Dulcy Rakumakoe is a Johannesburg-based general practitioner and executive director of Queerwell, which provides mental-health care and support to the queer community. Rakumakoe says she regularly treats patients who, despite being unemployed, would “rather try their best to raise money” to access private healthcare “because of that discrimination that they go through” in state facilities.
“I’ve seen a patient who had lesions for a long time and they were very septic by the time they presented to me. They said they wanted to rather wait until they had money before accessing care – even if it took weeks – because of the negative language that they knew they would experience in a public setting. I’ve had a patient, a trans woman, who was raped and refused … to go to a public hospital because they know they were not gonna be treated well.”
For Rakumakoe, part of the problem lies in discrimination against key populations not being considered a serious offence.

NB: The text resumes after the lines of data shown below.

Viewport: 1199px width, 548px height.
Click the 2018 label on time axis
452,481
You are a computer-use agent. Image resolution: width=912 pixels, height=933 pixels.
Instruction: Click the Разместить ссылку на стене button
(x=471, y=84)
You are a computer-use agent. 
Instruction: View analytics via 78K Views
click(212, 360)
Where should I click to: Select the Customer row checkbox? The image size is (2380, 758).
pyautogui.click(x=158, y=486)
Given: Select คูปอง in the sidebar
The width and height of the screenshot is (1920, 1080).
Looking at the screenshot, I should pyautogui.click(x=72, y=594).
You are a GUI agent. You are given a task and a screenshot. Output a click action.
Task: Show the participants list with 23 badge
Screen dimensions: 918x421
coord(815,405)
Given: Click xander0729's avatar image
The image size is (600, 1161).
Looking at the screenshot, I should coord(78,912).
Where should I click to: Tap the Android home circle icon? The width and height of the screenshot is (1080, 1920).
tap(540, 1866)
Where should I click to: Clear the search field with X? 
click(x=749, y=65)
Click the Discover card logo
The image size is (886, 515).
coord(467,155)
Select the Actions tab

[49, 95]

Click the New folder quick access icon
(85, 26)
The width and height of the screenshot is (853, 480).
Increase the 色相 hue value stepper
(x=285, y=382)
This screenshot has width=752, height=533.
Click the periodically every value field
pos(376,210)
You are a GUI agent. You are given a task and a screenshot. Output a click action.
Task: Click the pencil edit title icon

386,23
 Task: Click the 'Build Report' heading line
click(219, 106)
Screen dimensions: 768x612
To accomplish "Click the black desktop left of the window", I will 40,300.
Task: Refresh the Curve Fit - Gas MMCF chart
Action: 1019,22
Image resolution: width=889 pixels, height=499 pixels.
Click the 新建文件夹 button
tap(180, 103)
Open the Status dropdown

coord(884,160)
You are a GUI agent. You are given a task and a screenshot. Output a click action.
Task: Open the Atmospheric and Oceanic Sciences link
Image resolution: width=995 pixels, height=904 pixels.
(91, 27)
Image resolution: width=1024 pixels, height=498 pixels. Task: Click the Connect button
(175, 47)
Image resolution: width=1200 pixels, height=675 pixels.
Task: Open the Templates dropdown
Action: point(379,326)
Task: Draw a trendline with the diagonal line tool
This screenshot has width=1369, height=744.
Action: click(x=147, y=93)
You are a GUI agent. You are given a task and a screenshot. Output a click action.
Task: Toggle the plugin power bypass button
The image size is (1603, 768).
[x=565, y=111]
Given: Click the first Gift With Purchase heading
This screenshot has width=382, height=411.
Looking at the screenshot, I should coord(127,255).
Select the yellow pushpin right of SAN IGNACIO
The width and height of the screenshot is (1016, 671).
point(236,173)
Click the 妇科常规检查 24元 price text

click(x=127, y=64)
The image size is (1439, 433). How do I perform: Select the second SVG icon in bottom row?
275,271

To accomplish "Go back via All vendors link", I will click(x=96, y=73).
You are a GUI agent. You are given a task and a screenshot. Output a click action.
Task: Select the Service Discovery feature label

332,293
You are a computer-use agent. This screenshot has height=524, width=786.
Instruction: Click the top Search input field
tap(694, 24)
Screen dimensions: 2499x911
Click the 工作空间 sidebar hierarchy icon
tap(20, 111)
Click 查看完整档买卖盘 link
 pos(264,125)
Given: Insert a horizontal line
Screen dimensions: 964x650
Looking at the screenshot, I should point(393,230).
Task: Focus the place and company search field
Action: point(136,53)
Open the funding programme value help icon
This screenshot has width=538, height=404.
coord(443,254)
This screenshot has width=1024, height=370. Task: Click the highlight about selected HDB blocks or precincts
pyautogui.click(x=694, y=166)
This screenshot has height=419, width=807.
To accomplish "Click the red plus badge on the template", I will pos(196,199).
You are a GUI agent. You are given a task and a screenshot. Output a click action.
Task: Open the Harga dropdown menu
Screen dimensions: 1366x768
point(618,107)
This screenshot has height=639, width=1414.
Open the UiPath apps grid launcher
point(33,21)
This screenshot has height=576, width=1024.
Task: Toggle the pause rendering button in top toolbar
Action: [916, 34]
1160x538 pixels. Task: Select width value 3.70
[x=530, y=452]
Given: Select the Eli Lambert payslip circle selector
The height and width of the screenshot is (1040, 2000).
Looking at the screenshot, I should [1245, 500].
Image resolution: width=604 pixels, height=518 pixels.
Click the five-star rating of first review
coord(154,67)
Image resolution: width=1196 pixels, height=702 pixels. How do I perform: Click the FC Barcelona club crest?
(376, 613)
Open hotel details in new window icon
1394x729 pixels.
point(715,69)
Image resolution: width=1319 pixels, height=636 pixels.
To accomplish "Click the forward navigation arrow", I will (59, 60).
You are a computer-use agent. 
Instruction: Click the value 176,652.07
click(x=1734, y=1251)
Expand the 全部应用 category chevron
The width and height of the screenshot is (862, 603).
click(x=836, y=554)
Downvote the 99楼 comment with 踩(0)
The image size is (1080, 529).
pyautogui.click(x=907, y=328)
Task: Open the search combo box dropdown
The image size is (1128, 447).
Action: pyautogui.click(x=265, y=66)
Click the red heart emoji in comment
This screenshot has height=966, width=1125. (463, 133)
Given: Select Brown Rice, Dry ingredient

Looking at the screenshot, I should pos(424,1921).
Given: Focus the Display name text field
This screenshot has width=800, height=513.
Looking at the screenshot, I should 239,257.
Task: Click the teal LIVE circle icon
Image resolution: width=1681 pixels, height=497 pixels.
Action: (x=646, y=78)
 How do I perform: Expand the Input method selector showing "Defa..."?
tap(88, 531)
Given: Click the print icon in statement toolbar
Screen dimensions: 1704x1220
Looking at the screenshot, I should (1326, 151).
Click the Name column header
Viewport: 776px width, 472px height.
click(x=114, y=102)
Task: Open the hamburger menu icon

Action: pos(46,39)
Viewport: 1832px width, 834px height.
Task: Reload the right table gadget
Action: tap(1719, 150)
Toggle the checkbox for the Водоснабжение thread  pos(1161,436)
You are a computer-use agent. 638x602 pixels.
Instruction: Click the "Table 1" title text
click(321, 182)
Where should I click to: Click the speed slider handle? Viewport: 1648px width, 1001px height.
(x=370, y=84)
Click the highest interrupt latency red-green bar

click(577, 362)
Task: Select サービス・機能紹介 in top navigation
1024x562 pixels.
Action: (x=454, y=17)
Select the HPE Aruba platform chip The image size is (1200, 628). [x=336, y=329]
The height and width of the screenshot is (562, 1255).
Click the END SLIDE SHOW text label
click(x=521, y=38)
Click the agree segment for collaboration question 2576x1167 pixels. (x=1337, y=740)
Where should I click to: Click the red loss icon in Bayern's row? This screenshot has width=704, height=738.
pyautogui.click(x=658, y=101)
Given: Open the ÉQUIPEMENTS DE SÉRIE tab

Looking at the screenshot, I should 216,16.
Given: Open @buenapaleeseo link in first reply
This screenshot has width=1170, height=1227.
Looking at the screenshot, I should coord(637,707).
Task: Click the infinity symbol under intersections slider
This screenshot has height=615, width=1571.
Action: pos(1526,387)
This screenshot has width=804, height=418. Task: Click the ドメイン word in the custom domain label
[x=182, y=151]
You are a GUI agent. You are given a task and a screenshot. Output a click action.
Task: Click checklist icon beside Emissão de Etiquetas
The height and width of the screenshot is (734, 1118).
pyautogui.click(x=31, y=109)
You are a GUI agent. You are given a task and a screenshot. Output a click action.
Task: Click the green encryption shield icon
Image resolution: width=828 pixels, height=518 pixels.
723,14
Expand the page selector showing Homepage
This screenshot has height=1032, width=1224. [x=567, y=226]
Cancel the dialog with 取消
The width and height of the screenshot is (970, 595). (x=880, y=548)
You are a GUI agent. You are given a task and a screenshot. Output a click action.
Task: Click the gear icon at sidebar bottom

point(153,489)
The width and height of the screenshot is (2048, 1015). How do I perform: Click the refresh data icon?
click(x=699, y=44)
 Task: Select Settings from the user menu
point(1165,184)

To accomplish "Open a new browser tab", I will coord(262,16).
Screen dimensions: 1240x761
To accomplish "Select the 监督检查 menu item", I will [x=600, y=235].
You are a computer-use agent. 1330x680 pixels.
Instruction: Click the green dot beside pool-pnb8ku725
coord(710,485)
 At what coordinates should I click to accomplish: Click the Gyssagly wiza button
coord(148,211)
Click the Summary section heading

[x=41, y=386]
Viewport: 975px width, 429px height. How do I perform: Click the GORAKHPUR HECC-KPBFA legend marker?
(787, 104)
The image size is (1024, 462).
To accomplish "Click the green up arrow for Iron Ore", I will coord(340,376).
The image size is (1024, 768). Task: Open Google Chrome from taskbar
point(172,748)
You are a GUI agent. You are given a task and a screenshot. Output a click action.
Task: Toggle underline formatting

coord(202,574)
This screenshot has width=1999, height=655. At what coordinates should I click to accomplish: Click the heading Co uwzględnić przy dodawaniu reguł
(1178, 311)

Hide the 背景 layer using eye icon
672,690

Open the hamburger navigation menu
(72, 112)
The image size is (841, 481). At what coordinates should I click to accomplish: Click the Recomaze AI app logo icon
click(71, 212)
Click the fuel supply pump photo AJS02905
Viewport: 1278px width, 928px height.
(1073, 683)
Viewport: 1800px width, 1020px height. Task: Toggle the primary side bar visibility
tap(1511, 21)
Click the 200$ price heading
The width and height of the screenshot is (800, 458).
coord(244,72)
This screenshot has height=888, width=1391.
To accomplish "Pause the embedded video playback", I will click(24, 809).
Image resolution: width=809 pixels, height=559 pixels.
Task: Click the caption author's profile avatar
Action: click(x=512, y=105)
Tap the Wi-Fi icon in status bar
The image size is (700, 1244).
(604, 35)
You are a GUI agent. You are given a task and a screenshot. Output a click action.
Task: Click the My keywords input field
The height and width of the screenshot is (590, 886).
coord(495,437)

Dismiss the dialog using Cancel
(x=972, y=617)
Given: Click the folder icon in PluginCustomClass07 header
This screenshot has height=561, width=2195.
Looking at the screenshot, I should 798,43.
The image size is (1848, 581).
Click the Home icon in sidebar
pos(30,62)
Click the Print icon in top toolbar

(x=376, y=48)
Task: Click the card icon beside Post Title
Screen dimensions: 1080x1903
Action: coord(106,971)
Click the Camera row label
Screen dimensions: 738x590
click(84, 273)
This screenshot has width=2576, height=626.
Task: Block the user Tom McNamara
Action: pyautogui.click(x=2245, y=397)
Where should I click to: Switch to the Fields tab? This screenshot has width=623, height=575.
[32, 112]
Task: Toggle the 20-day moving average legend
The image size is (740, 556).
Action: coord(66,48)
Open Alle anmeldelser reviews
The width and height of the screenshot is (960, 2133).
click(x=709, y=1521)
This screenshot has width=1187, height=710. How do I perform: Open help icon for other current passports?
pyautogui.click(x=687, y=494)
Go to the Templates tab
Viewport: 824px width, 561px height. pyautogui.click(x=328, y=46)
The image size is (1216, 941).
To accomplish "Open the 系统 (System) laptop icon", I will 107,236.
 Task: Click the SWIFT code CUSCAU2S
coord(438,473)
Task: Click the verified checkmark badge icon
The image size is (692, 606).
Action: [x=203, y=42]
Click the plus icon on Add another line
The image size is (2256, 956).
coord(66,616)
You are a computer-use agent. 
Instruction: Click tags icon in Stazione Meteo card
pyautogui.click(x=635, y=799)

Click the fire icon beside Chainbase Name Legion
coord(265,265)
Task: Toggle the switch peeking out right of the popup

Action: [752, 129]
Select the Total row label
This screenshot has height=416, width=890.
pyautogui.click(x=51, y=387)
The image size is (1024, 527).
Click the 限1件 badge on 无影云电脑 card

“We don’t treat discrimination against the LGBTI the same way we treat discrimination against other groups. For instance, someone who’s openly racist will get an immediate dismissal in government. But [when] someone is openly homophobic and transphobic, people will giggle or whatever. So I think that in terms of HR [human resources] policies, people should know that those are level-five offences. And they would get immediately dismissed for that. So that people don’t use their own personal prejudices to justify treating people in a terrible way.”
Speaking during the launch of the report, deputy health minister Sibongiseni Dhlomo acknowledged the need to sensitise health care workers to the needs of those in key populations and pledged to meet for further discussions around this with non-governmental groups and affected parties.
Tshabalala added that although no dates have been set, “every space we get, every chance we get, we will engage” the government on this issue.
Now employed and living in Cape Town, Seherrie is able to afford private healthcare, something she laughingly describes as “moonlight and roses”.
Advising those who have little choice but to rely on public health facilities that discriminate against them, Seherrie says: “Keep knocking on those closed doors. And if those doors don’t want to open, there are a bunch of organisations out there that can link you up with service providers that are actually able to give you what you need.”
Rakumakoe takes a harder line. “We need to take up that culture of reporting,” she says. “Let’s not watch wrong things being done. Because our Constitution is very clear on non-discrimination. If you are discriminated against in a hospital, find out who the hospital manager is and report it. And if they don’t do anything, we have the power of social media as well. We need to expose these institutions so that people get used to knowing that this is wrong and not acceptable.”